Paneriai

The Vanishing Footsteps of a People’s History

By Katherine Vargas

Coming into this program, I knew little to nothing about this region’s history. And even now, I still have only captured but a sliver of it. But this sliver is a crack on the sidewalk that has been stepped over by the people themselves. The common trend is the need for a continuous paint job over the cracked cement. The suppression of memory is evident on all streets in different ways. Whether you turn left or right, there is something bound to have been dug deep into the city’s core. So deep enough, that it is forgotten.

Vilnius

Jewish Sign

Jewish Sign

On our very first tour of the first destination of our trip, we were taken to see the remnants of the Jewish life that once flourished in Vilnius. Our tour guide, Ilya, took us inside what seemed to just be a building with some shops. But once we walked in, we saw that by the staircase stood a faded wall with Yiddish writing on it. It was what once was a storefront’s façade. One of the very last glimpses of what used to be. What struck me the most was how the locals would walk right past it without even a single glance at the wall. It made me wonder if they even really thought about the significance of the wall or would they even care if it had not been preserved. Would anyone protest the demolishment of this glimpse into the past?

Walking around the city itself was a demonstration of the lack of presence the remembrance of Jewish history in Vilnius. When in fact, pre World War II it had a huge population. Ilya took us around to see a couple of Jewish monuments. Key emphasis on a couple. We saw a building that used to be a Jewish hospital. There was no sign or plaque notifying the public of this information. To any passerby, it was just another empty building. And these few monuments were in very obscure parts of the city. One was on the very furthest corner of a park and behind it was a street to park cars on. The other was next to a school under a huge tree, which kept it in a shaded area. With all the free space, you wonder why there wasn’t a monument in the center square of the town. Ilya was able to provide us with small nuggets of the Jewish people’s history. It was almost like a scavenger hunt to go out and find the small pieces of memory that remained.

Monument

Monument

Our second tour guide was a very young woman named Martyna. She took us on a general tour of the city and we got to see very beautiful buildings and learned quirky facts about Vilnius. At one point in the tour, we were on a bridge, which used to be the site of two Soviet Era statues. They had been recently taken down and replaced. This could be seen as an act of Lithuanian nationalism to take down their enemy’s doing.
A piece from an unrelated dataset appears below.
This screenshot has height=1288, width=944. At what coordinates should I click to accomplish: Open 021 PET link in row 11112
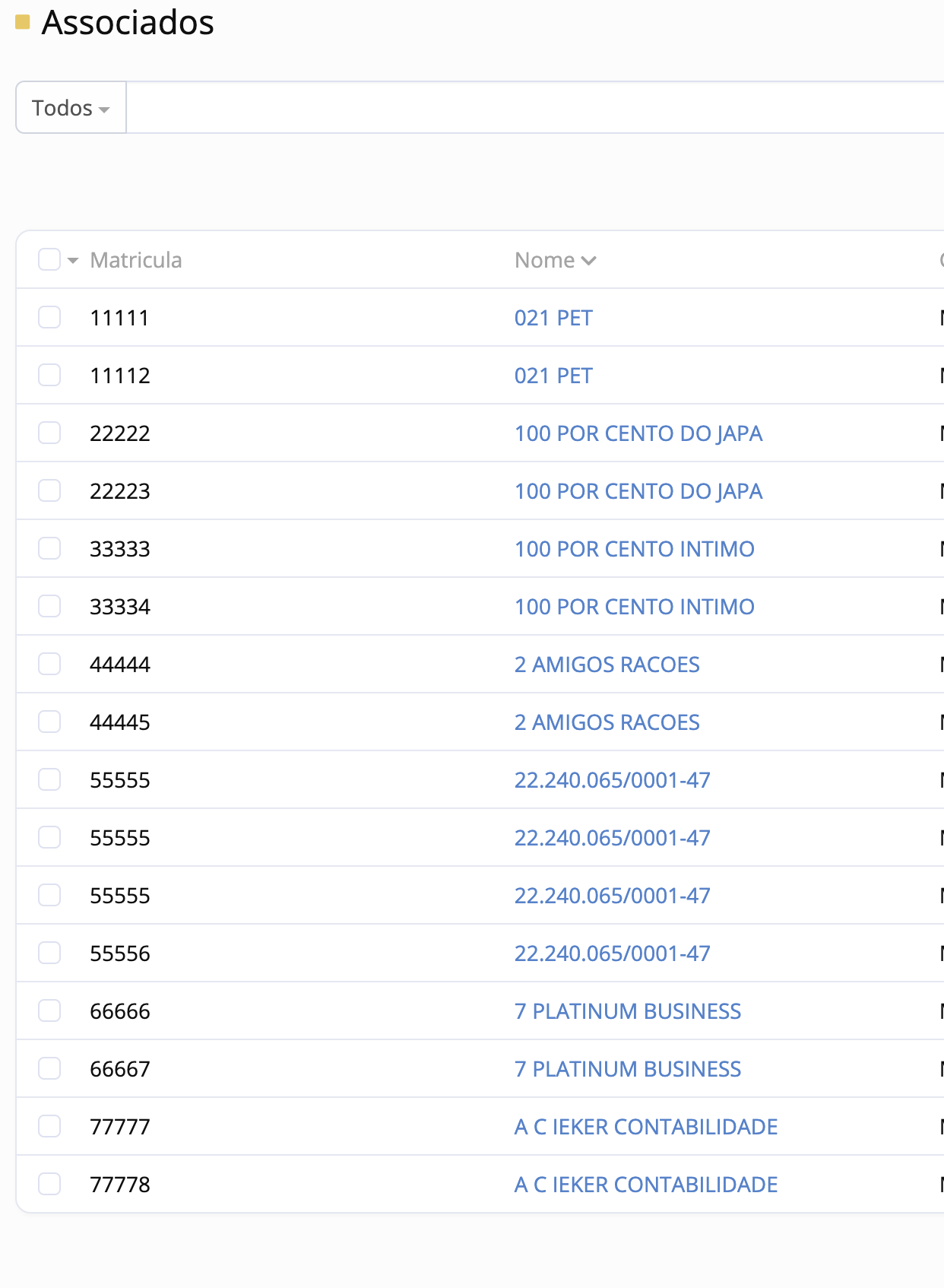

The following day, we visited two museums. We went to the Holocaust Museum (Green House) and the KGB Museum which is the secret Soviet prison underneath the courthouse. The Green House Museum was a very small and simple house. Aside from our group, there were probably five other people in there at the same time. It was clear that there wasn’t much funding going into the museum. Later that same day, we went to the KGB Museum, which had plenty of visitors and emphasized the lost lives under the Soviet rule. In comparison, the KGB Museum was grand and its informative exhibits were of higher quality than those of the Green House.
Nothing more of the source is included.